═══ EXTRACTED MATERIAL

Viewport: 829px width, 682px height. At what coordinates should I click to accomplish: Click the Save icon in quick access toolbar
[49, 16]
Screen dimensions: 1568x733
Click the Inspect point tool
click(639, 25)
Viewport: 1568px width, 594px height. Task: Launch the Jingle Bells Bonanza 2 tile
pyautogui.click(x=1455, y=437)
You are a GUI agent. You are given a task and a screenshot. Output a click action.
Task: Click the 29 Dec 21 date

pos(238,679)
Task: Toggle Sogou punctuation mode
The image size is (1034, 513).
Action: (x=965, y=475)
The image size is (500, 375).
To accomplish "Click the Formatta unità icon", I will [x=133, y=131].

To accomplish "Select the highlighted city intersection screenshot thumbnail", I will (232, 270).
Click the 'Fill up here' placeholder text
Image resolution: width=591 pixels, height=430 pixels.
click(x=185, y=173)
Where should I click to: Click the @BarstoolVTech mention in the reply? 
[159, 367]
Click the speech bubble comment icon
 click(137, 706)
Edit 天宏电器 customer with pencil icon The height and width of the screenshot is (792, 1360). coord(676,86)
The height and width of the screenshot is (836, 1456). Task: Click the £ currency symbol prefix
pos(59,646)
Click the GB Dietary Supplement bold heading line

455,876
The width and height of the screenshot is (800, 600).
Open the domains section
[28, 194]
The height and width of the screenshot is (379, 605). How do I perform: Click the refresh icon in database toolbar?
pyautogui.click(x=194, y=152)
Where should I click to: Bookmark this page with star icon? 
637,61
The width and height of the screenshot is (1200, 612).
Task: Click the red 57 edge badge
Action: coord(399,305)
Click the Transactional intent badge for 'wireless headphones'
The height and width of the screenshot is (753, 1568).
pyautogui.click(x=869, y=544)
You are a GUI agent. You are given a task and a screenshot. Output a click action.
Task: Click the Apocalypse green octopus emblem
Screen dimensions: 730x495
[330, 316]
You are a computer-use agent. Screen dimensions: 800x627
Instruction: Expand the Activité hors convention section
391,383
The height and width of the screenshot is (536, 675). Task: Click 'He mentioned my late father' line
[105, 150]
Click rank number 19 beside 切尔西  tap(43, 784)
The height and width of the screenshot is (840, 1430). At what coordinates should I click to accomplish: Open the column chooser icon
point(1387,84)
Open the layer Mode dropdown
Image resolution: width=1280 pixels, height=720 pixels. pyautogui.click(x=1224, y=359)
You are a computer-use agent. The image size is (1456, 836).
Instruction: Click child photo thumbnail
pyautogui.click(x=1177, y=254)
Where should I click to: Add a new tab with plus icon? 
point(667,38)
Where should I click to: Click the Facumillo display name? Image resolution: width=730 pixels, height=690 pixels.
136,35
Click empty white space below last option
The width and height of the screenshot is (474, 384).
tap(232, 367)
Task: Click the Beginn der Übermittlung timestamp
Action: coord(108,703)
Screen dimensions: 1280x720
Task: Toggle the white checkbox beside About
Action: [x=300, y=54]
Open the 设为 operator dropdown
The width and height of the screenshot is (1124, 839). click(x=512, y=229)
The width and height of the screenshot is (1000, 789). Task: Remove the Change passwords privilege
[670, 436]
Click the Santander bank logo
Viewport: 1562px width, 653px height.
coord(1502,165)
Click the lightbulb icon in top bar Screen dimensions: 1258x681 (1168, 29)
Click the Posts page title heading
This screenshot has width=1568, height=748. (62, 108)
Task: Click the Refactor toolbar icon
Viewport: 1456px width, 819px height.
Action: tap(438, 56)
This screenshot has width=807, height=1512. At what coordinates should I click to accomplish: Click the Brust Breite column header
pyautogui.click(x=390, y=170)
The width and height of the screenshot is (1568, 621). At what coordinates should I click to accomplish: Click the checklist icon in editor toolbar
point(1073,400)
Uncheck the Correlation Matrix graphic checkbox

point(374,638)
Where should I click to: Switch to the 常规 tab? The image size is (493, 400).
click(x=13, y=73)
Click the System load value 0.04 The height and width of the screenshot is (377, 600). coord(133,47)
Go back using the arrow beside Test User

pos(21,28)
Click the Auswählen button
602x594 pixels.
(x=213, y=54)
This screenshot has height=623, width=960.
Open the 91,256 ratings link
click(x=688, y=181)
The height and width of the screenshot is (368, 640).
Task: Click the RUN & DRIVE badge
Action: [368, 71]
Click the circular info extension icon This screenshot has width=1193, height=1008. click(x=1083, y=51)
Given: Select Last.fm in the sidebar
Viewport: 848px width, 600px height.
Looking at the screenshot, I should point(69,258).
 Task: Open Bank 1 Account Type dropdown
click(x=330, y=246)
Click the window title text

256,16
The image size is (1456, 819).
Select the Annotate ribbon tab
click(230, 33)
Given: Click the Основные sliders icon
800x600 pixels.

══════

[THE PROBLEM] Pull every line with the string "computer" out of the material.

[ANSWER FOR THE TASK]
You are a computer-use agent. Screen dimensions: 800x627
You are a computer-use agent. The image size is (1456, 836).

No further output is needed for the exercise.